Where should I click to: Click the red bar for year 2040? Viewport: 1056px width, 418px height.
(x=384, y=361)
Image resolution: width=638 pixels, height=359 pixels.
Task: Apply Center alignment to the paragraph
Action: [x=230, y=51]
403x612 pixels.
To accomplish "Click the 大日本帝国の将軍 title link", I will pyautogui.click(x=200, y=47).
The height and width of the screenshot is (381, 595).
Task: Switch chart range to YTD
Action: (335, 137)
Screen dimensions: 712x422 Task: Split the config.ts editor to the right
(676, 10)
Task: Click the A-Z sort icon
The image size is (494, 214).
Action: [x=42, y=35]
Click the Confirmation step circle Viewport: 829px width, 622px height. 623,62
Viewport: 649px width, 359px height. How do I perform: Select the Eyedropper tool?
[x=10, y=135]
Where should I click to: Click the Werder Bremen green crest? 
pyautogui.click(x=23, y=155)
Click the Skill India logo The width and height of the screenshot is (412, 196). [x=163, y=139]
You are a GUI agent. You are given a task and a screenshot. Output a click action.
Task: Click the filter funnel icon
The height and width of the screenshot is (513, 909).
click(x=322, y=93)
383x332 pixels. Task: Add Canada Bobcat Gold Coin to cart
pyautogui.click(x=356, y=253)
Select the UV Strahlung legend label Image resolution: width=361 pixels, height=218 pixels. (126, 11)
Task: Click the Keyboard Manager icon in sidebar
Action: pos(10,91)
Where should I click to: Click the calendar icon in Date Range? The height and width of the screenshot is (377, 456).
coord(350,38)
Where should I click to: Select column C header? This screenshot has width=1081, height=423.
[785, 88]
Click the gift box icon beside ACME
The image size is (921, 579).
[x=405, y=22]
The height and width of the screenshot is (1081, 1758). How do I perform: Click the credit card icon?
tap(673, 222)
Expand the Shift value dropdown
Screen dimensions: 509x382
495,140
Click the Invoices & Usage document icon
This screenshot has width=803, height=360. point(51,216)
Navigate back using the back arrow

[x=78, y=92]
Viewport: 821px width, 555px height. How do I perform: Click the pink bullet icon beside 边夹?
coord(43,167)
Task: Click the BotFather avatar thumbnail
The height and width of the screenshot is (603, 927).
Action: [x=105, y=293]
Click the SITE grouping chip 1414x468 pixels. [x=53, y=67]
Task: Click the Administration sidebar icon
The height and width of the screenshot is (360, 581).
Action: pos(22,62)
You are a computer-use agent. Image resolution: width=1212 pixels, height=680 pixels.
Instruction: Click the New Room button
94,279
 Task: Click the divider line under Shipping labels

◆ **BRIEF**: Convert the material above into a Markdown table with two columns, Row and Line. Put each nonblank line in the Line column, number the rows in order under Row, and leave out blank lines.

◆ **RESULT**:
| Row | Line |
|---|---|
| 1 | Where should I click to: Click the red bar for year 2040? Viewport: 1056px width, 418px height. |
| 2 | (x=384, y=361) |
| 3 | Image resolution: width=638 pixels, height=359 pixels. |
| 4 | Task: Apply Center alignment to the paragraph |
| 5 | Action: [x=230, y=51] |
| 6 | 403x612 pixels. |
| 7 | To accomplish "Click the 大日本帝国の将軍 title link", I will pyautogui.click(x=200, y=47). |
| 8 | The height and width of the screenshot is (381, 595). |
| 9 | Task: Switch chart range to YTD |
| 10 | Action: (335, 137) |
| 11 | Screen dimensions: 712x422 Task: Split the config.ts editor to the right |
| 12 | (676, 10) |
| 13 | Task: Click the A-Z sort icon |
| 14 | The image size is (494, 214). |
| 15 | Action: [x=42, y=35] |
| 16 | Click the Confirmation step circle Viewport: 829px width, 622px height. 623,62 |
| 17 | Viewport: 649px width, 359px height. How do I perform: Select the Eyedropper tool? |
| 18 | [x=10, y=135] |
| 19 | Where should I click to: Click the Werder Bremen green crest?  |
| 20 | pyautogui.click(x=23, y=155) |
| 21 | Click the Skill India logo The width and height of the screenshot is (412, 196). [x=163, y=139] |
| 22 | You are a GUI agent. You are given a task and a screenshot. Output a click action. |
| 23 | Task: Click the filter funnel icon |
| 24 | The height and width of the screenshot is (513, 909). |
| 25 | click(x=322, y=93) |
| 26 | 383x332 pixels. Task: Add Canada Bobcat Gold Coin to cart |
| 27 | pyautogui.click(x=356, y=253) |
| 28 | Select the UV Strahlung legend label Image resolution: width=361 pixels, height=218 pixels. (126, 11) |
| 29 | Task: Click the Keyboard Manager icon in sidebar |
| 30 | Action: pos(10,91) |
| 31 | Where should I click to: Click the calendar icon in Date Range? The height and width of the screenshot is (377, 456). |
| 32 | coord(350,38) |
| 33 | Where should I click to: Select column C header? This screenshot has width=1081, height=423. |
| 34 | [785, 88] |
| 35 | Click the gift box icon beside ACME |
| 36 | The image size is (921, 579). |
| 37 | [x=405, y=22] |
| 38 | The height and width of the screenshot is (1081, 1758). How do I perform: Click the credit card icon? |
| 39 | tap(673, 222) |
| 40 | Expand the Shift value dropdown |
| 41 | Screen dimensions: 509x382 |
| 42 | 495,140 |
| 43 | Click the Invoices & Usage document icon |
| 44 | This screenshot has width=803, height=360. point(51,216) |
| 45 | Navigate back using the back arrow |
| 46 | [x=78, y=92] |
| 47 | Viewport: 821px width, 555px height. How do I perform: Click the pink bullet icon beside 边夹? |
| 48 | coord(43,167) |
| 49 | Task: Click the BotFather avatar thumbnail |
| 50 | The height and width of the screenshot is (603, 927). |
| 51 | Action: [x=105, y=293] |
| 52 | Click the SITE grouping chip 1414x468 pixels. [x=53, y=67] |
| 53 | Task: Click the Administration sidebar icon |
| 54 | The height and width of the screenshot is (360, 581). |
| 55 | Action: pos(22,62) |
| 56 | You are a computer-use agent. Image resolution: width=1212 pixels, height=680 pixels. |
| 57 | Instruction: Click the New Room button |
| 58 | 94,279 |
| 59 |  Task: Click the divider line under Shipping labels |